И верно. Сталин избегал ставить автографы на сомнительных документах. Предпочитал или ответить устно, или писал резолюцию на отдельном листке бумаги, который подкалывали к документу. Он думал, что листок потом выбросят, а документ будет храниться всегда. И ошибся. При всей своей опытности, знании делопроизводства, всей этой аппаратной жизни, он не сообразил, что никто, а тем более Маленков, не решится выбросить лист бумаги со словами Сталина. Вот поэтому некоторые его резолюции все-таки сохранились.
Профессор Наумов считает, что надо продолжать работу в архивах. Одно только решение президиума ЦК в январе 1953 года о строительстве новых лагерей на 150–200 тысяч человек о многом говорит. Для кого они предназначались?.. В решении президиума говорилось, что для «особо опасных иностранных преступников». Не было столько иностранцев в стране!
Известно, что в качестве обоснования высылки евреев готовилось письмо, которые должны были подписать видные евреи. Окончательный текст так и не был подготовлен, но найдены несколько вариантов, различия между которыми носят стилистический характер Под одним из них уже стали собирать подписи, и многие успели его подписать:
«Ко всем евреям Советского Союза
Все вы хорошо знаете, что недавно органы государственной безопасности разоблачили группу врачей-вредителей, шпионов и изменников… Среди значительной части советского населения чудовищные злодеяния врачей-убийц закономерно вызвали враждебное отношение к евреям. Позор обрушился на голову еврейского населения Советского Союза.
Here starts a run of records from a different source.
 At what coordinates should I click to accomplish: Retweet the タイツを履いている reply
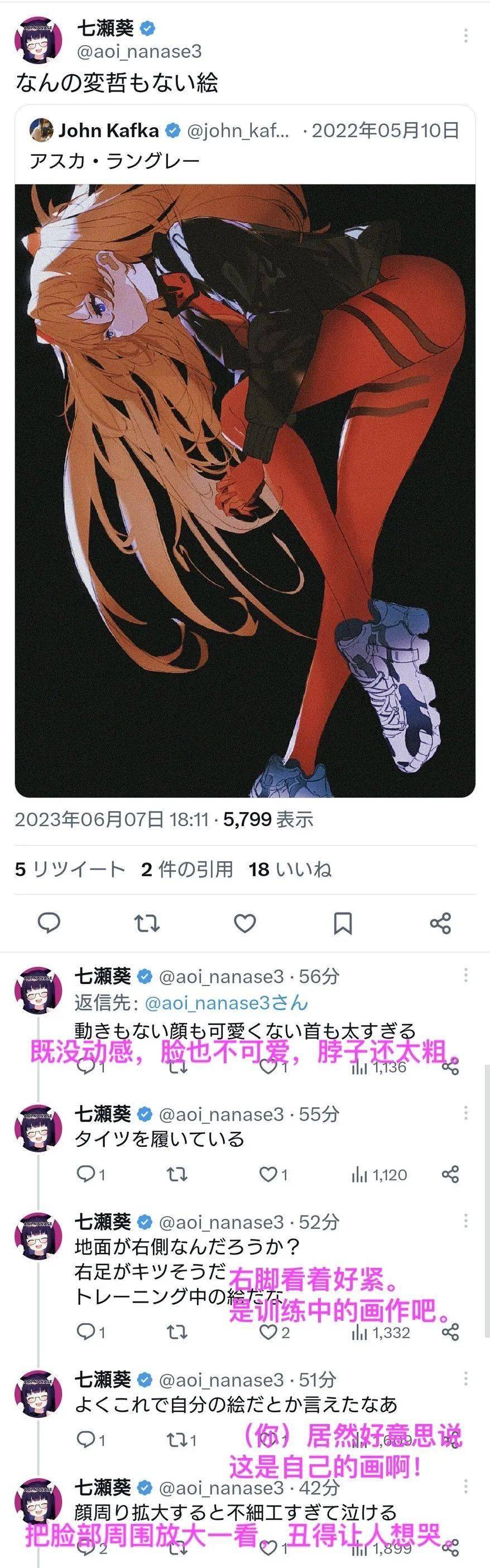pyautogui.click(x=177, y=1174)
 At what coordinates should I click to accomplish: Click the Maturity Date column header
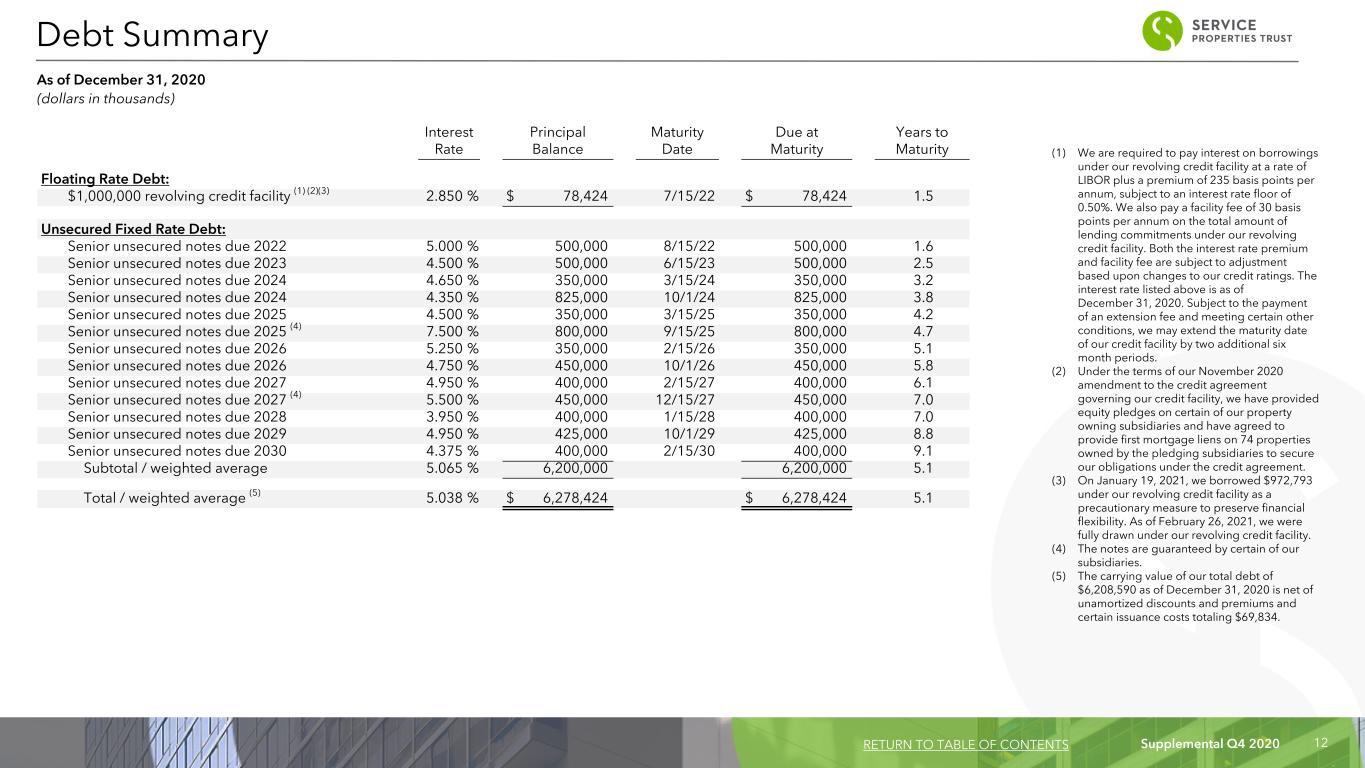tap(677, 141)
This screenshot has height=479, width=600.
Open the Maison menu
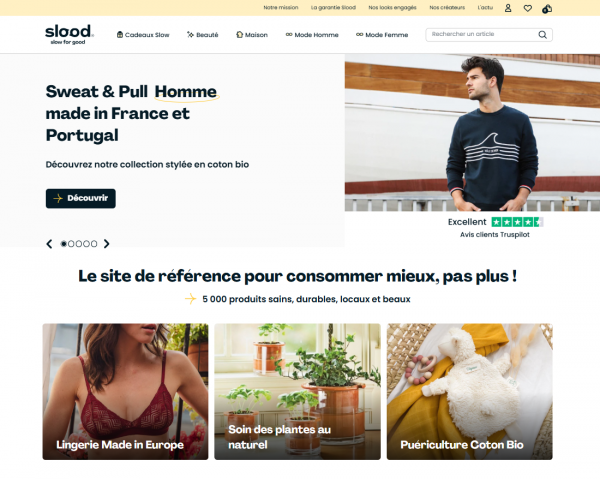point(252,35)
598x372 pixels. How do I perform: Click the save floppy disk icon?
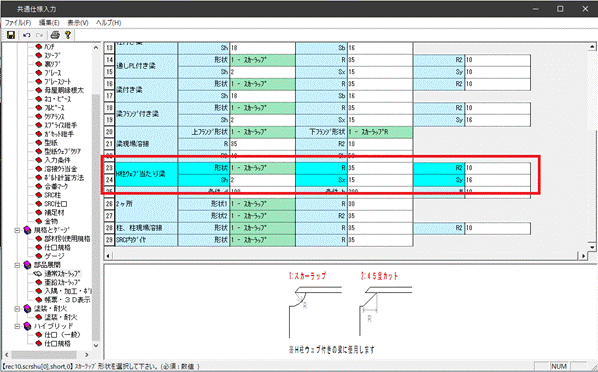[x=11, y=35]
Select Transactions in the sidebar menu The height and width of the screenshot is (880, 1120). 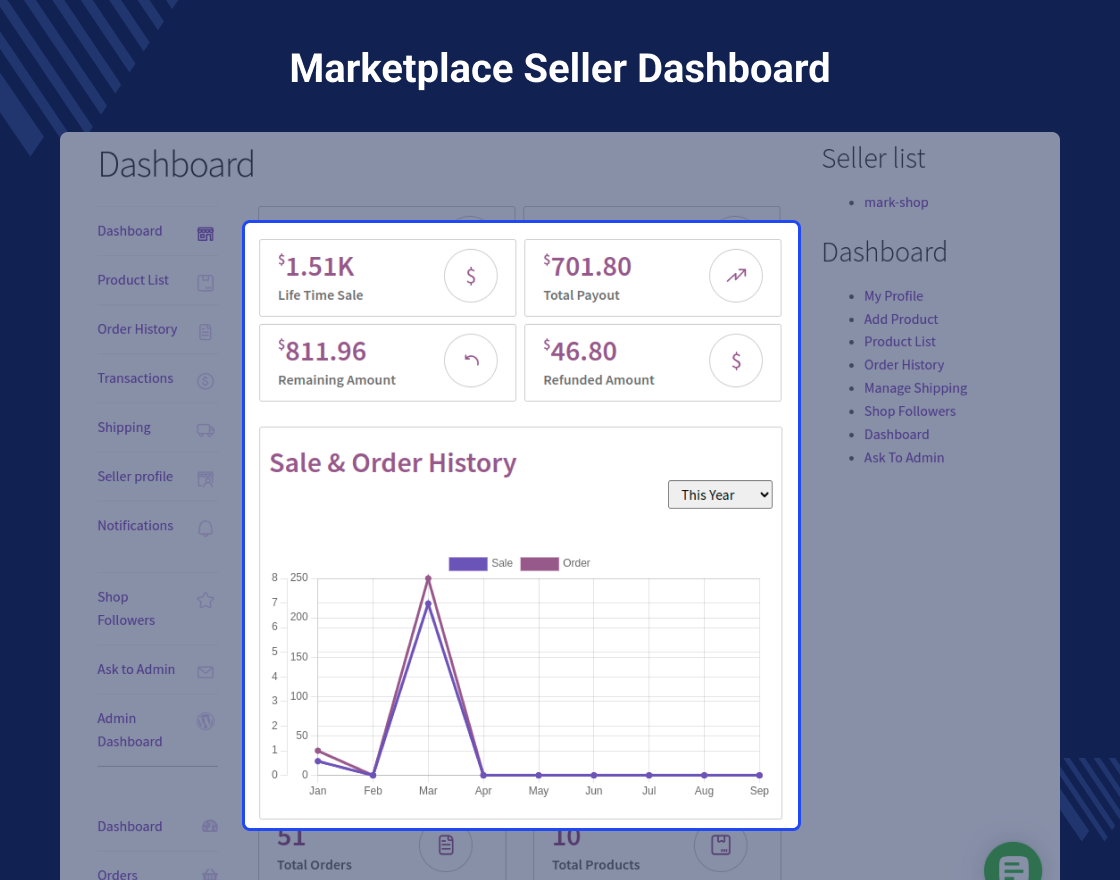(135, 378)
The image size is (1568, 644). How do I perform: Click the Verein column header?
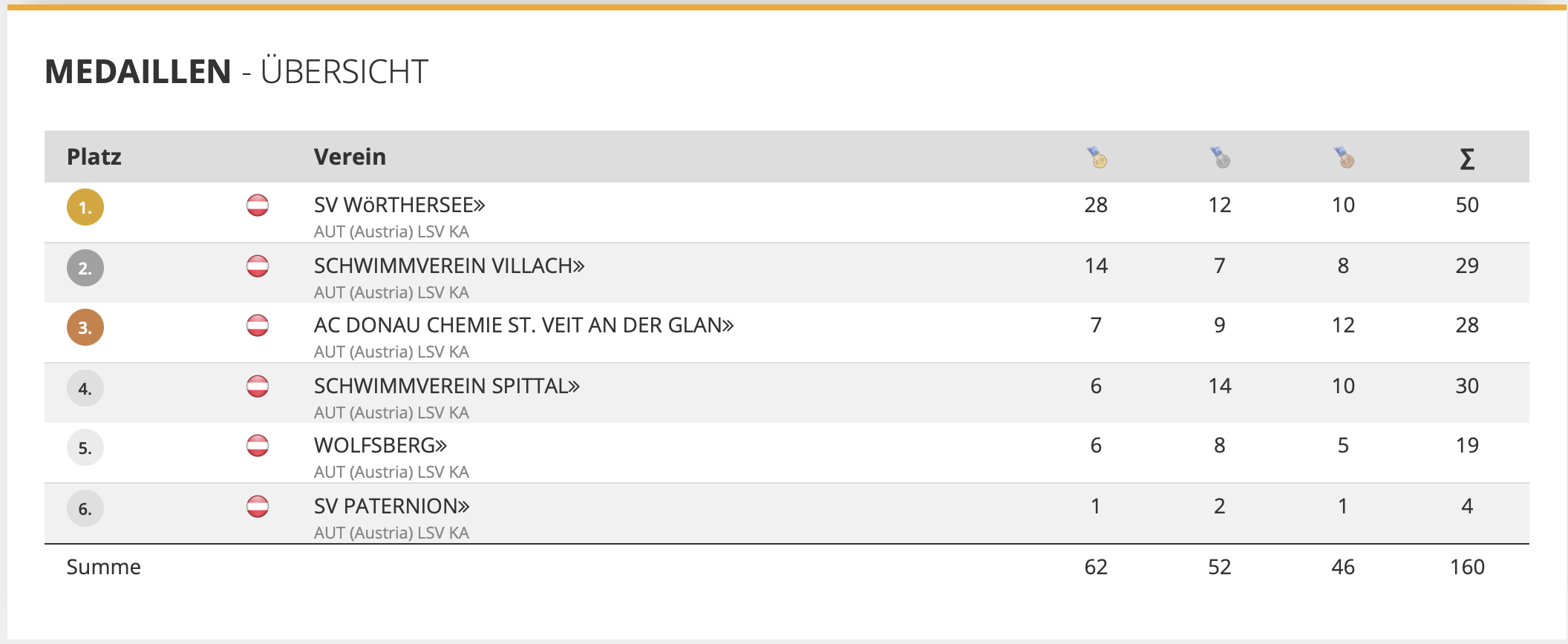pos(350,157)
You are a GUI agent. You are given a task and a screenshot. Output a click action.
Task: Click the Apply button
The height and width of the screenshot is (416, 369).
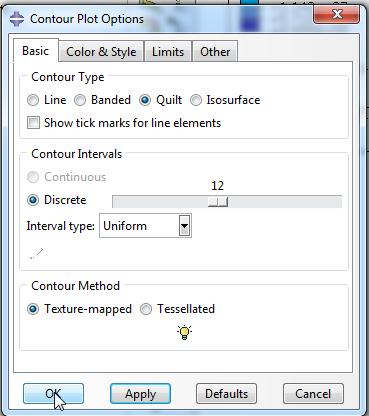140,394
Среди великого русского народа преступные действия банды убийц и шпионов вызвали особое негодование. Ведь именно русские люди спасли евреев от полного уничтожения немецко-фашистскими захватчиками…
Вот почему мы полностью одобряем справедливые меры партии и правительства, направленные на освоение евреями просторов Восточной Сибири, Дальнего Востока и Крайнего Севера. Лишь честным, самоотверженным трудом евреи смогут доказать свою преданность Родине, великому и любимому товарищу Сталину и всему советскому народу».
Академик Андрей Дмитриевич Сахаров вспоминал, как в начале 1953 года он обедал в столовой для руководителей атомного проекта. Рядом обедали Курчатов и Николай Иванович Павлов, генерал госбезопасности, работавший в Первом главном управлении при Совете министров, которое занималось созданием ядерного оружия.
В этот момент по радио передали, что в Тель-Авиве брошена бомба в советское посольство — в знак протеста против антисемитской кампании в Советском Союзе.
«И тут я увидел, — пишет Сахаров, — что красивое лицо Павлова вдруг осветилось каким-то торжеством.
— Вот какие они — евреи! — воскликнул он. — И здесь, и там нам вредят. Но теперь мы им покажем».
Академик Игорь Евгеньевич Тамм представил Павлову список талантливой молодежи. Генерал Павлов сказал ему:
— Что же тут у вас все евреи! Вы нам русачков, русачков давайте!
Готовился и второй процесс над офицером кремлевской охраны, который будто бы вошел в контакт с американцами.